UX makes happy
Let’s make your business happy by making the customer happy. To do this we need to understand, model, create and test:
Here we discover what the world is really like. To do this, we collect qualitative and quantitative data via surveys (online and offline), field research (online and offline), and also the analysis of existing data such as webtracking.
If we already have a hypothesis about how the world really is, then we discover new things by testing these hypotheses. To do this, we need to formulate the hypotheses in such a way that they involve measurable change. For example: If we name the button differently in step 3, we will have significantly fewer dropouts at this point.
Here you can test first and then deliver, or deliver and then measure.
Discovery is not something that only happens at the beginning. A “discovery track” is an integral part of development and should happen continuously.
Stories are our way of understanding the world. The fabric of if –> then, motivation, conflict, and resolution helps us generate knowledge from a set of data.
Personas, user journeys, and scenarios are helpful tools that are especially powerful in this context.
A persona describes the dramatis personae, their inner necessities and perhaps also external constraints, which result from this persona and are not general. The important aspects are those that are relevant for the subsequent action in the user journey.
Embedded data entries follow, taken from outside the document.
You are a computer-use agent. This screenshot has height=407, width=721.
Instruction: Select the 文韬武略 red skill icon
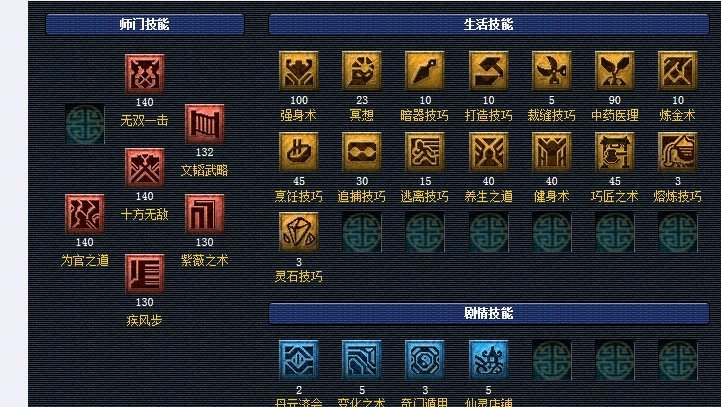[205, 124]
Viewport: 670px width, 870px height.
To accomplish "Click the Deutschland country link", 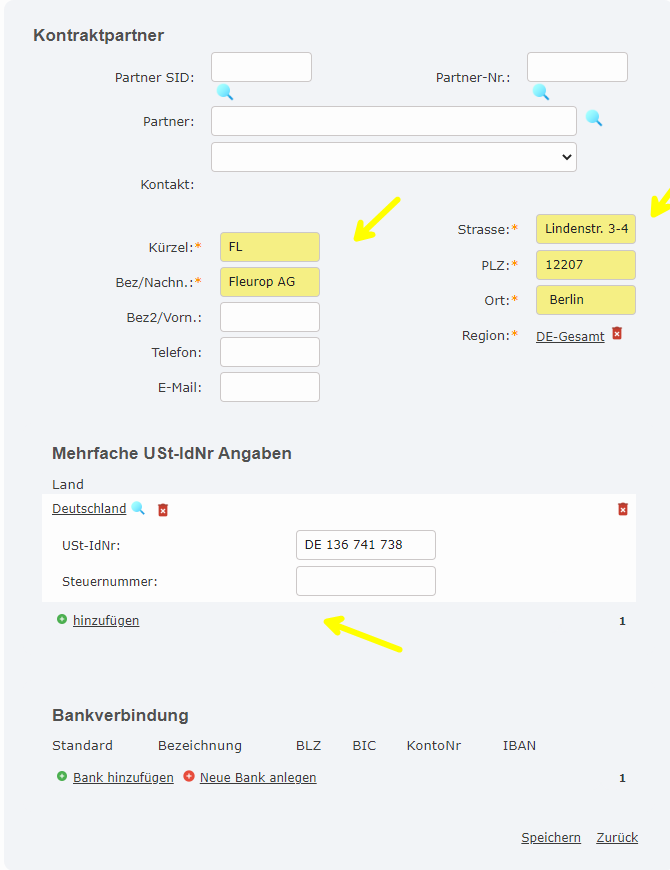I will click(x=89, y=509).
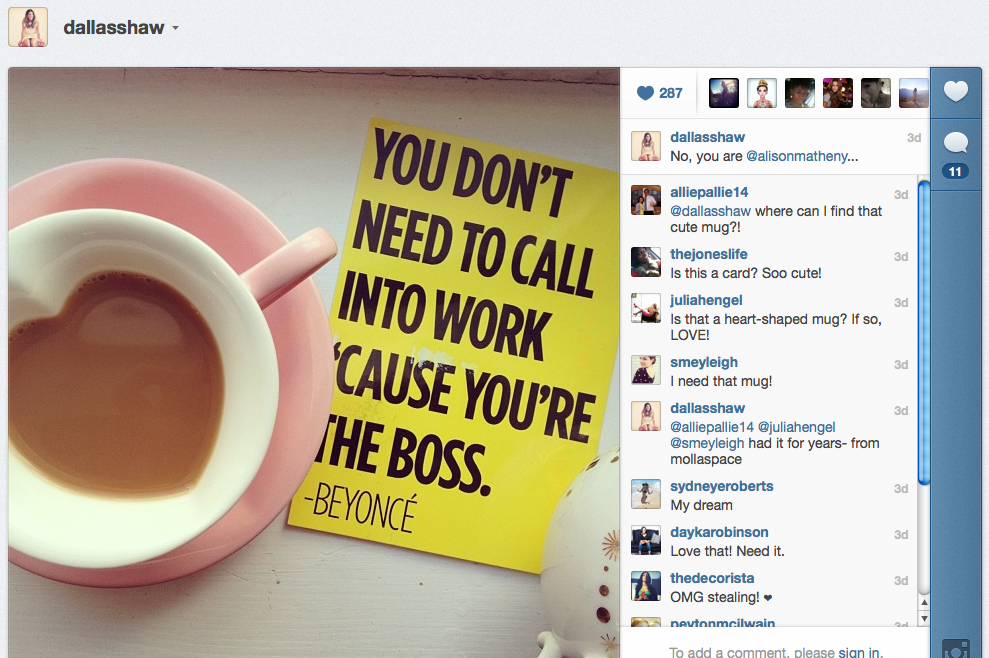Click the white heart like button in sidebar
Image resolution: width=989 pixels, height=658 pixels.
956,91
The drama that results from the encounter of the person(a) and their desires born of inner necessity with reality dictates the arc of the entire story that is being traversed: the User Journey. As with any drama, it is important to delineate this journey. That is, to consider exactly what part of our person(a)’s life we are looking at.
The most important part is when we get to the scenario. Because that describes the actual point of contact with what we want to build: the detailed interaction in one step of the persona’s journey.
Let’s take an example: we are asked to develop a new ticket vending machine. Whatever the persona we imagine – old or young, in a hurry or with time to spare, tech-savvy or not – we first have to realise that this persona doesn’t want to buy a ticket at all.
Rather, the persona wants to use a means of transport out of an intrinsic motivation to get to a destination. The relevant journey for us therefore begins with the formulation of the destination and ends with the arrival.
The task of building a new ticket vending machine defines our scenario as the event of purchase. The many little dramas that can happen here – the incomprehensible honeycomb map, the unclear destination selection, the confusing different fare offers, concerns about hygiene at a public vending machine, or simply the sun making the display unreadable – are to be identified, prioritised and provided with solutions.
And a solution can then also be to propose a contactless prepaid solution like the OV-chipcaard in the Netherlands instead of a ticket vending machine.
Some designs need to be created quickly so that they can be agreed upon quickly: with pen and paper, together on a board (virtual or together in a room) or even with software such as Axure or Balsamiq, which allow quick “quick & dirty” visualizations of ideas.
Designs that are more design and less just idea are created with more time. They communicate, specify and document more accurately the desired end product.
These can be wireframes that draw an exact picture of the screens with Sketch, for example, or stronger functional documentation, as with Axure.
These can be user stories, specifications and functional descriptions.
This works especially well if there is already a design system that defines basic and pre-existing solutions. So there is no need to talk about colors, buttons and typography every time, but there are ready-made components that can be put together according to a modular principle and added to as needed.
Here, too, reusability ensures sustainable work.
Test, test, test! This brings us back to discovery at the beginning.
In terms of UX, too, testing must take place in a systematic manner and always be geared to the result. Only if we know what we want to achieve with the user can we also make this change measurable and test its occurrence.
Testing before launch prevents unpleasant surprises.
But also the constant collection of feedback after the launch helps to control and prioritize the backlog for the future.
Often, this feedback is found virtually on your own doorstep, with customer service representatives or, for example, in the reviews in app stores.